The lands now known as Umbr were once a part of the great kingdom of Carshalt. After King Hrorgel the Golden fell to the evil power of the necromancer Thronek, a succession of petty kings and dukes created their own realms throughout the Carshaltan Lands. As the years passed, some prospered, while others did not; borders and fiefdoms shifted with great frequency.


In the 2400s and 2500s, one of those petty kingdoms was Umbr, which occupied the south bank of the central run of the Dragonsmoke River. Selvaine Aliere, the king of Umber from 2443-2470 FE, was a man of ambition and pride. Determined to expand the size and power of his realm, he did so partly through deft political maneuvering, partly with a few minor wars. More importantly, he passed his desires on to his sons, who slowly but surely pushed the borders of Umbr outward, conquering Jevrain and Derathon to the west, and several principalities and duchies to the east. By 2584, Umbr was a large and prosperous realm stretching from the Greyward Mountains to the shores of Lake Beralka.
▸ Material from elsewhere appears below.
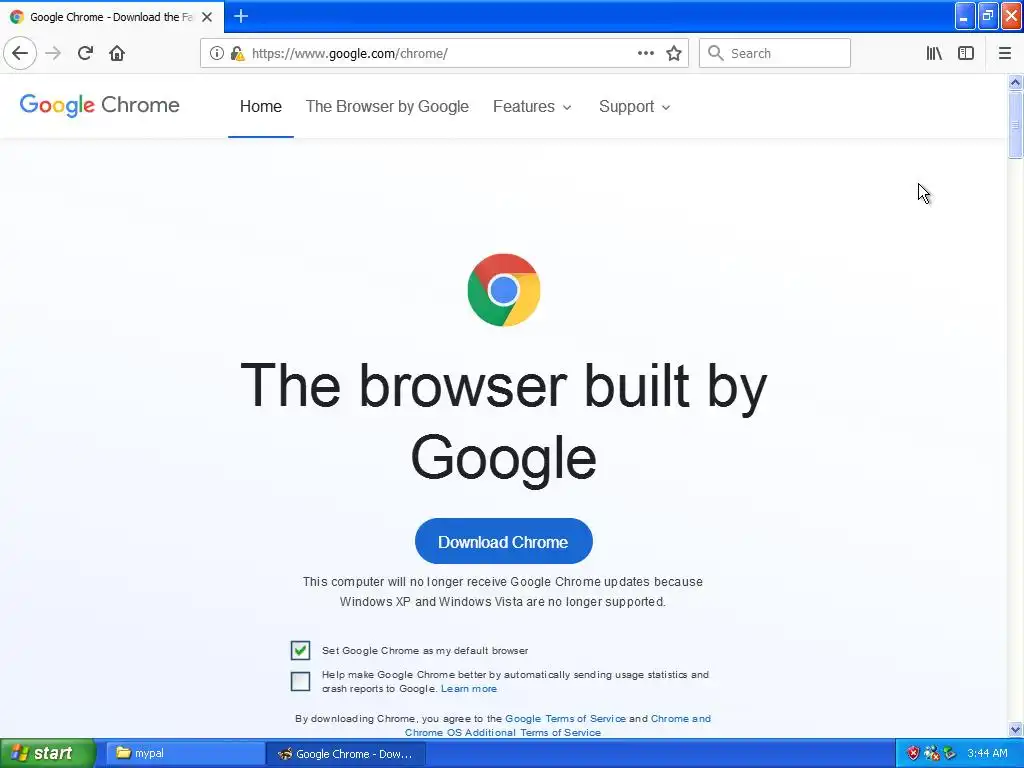Expand the Features dropdown menu

[532, 106]
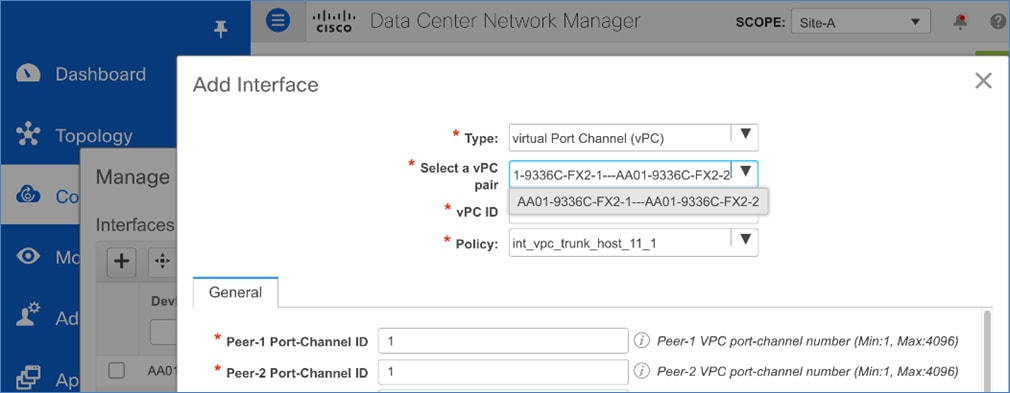Click the notification bell icon
Screen dimensions: 1010x393
coord(960,21)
The House of Aliere ruled Umber for the next 1,700 years, surviving periodic raids by the Gorthunda, the Trusca, and various tribes of Orcs, Ogres, and Trolls, a war with Keldravia in 3222 SE that cost Umbr its territories east of the Whitburn River, and a secret takeover of the royal family by the quixotic sorcerer Algashar in 3477-3481 SE. But the Aliere dynasty at long last came to an end in 4267 SE. The king died with only a sickly boy as his heir, and within a year the boy was dead as well. The powerful nobles of the Regency Council began to fight one another for the throne, leaving naught but destroyed villages and ravaged wheat fields in the wake of their bloody battles.
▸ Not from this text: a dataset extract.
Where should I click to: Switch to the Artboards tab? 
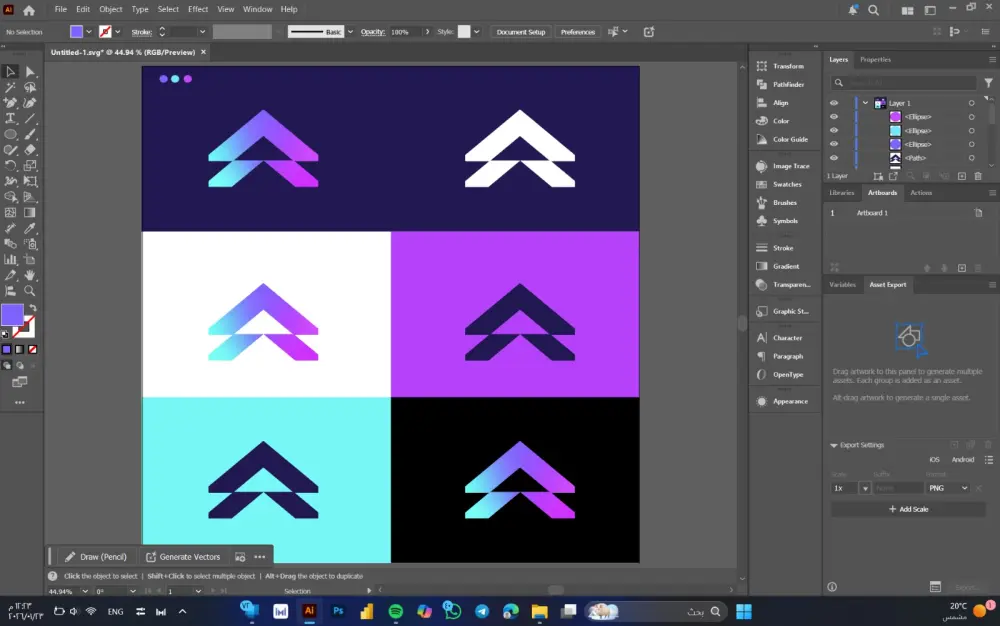click(x=882, y=193)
After a season of warfare, one of the nobles, Duke Gestren Sendres, won the victory by making an alliance with the powerful lords of the fiefdoms of Mezendria and Mircasea. He promised to end their vassalage and grant them their lands outright as kings themselves. Both preferring to accept half a loaf rather than chance taking the whole, they brought their armies to reinforce his. King Gestren married a distant cousin of the Alieres to legitimize his rule. Since then the House of Sendres have been kings in Umbr, and if their realm be smaller than that ruled by the Alieres, it is still every bit as prosperous.

 

In a number of cases those past events include things both natural and un- which led to permanent changes in the landscape. Again with the example of Umbr:

The capital of Umbr sits on the Dragonsmoke River, across from Voitaigne but separated from it by such a broad stretch of river that only ferries, not bridges, connect the two. In the 3100s, after a fire destroyed much of the city as it existed at that time despite the frantic efforts of two water-wizards to stop the conflagration, King Serril ordered a grand rebuilding. The result was a city more orderly than most in Ambrethel. It consists of a grid of public squares (designed, in part, to represent the black-and-gold checks of the Aliere coat of arms), each connected to the others by a broad road. Dorrel Droguine, the royal palace, occupies the center of the city and is surrounded by its own wall (in addition to the larger wall around Dyvnar as a whole).

 

Another thing I appreciate in TA is that practically every realm and location, even the most apparently serene and stable, contains some plot-inspiring feature, either within or without, described in the main text or included in the "GM's Vault" section. Continuing with Umbr, this is from TA p. 73: Several years ago, King Laudrec granted leave to a large group of Gnomes to take up residence in the hilly Mnoos Forest, where they claimed their ancestors had once dwelt, provided they paid annual taxes and tribute. They did so for two years, but then the payments ceased, and all efforts to resolve the situation have met with little more than clever words and delaying tactics on the part of the Gnomes. The king fears he may soon have to roust them out of the forest with soldiers, and does not look forward to the prospect.

 

And elaborating on that detail in the GM's Vault on p. 283:

Spoiler

The group of Gnomes in Mnoos Forest didn't lie to King Laudrec when they told him their ancestors once lived there... but they didn't tell him the whole truth. They failed to mention that their forefathers destroyed their own homes by creating some powerful enchanted items they lost control of. The Gnomes seek these items in the belief they can control them. They're near to finding them, and once they have them they'd not only be able to resist King Laudrec's attempts to collect the taxes, they could probably bid fair to conquer his kingdom.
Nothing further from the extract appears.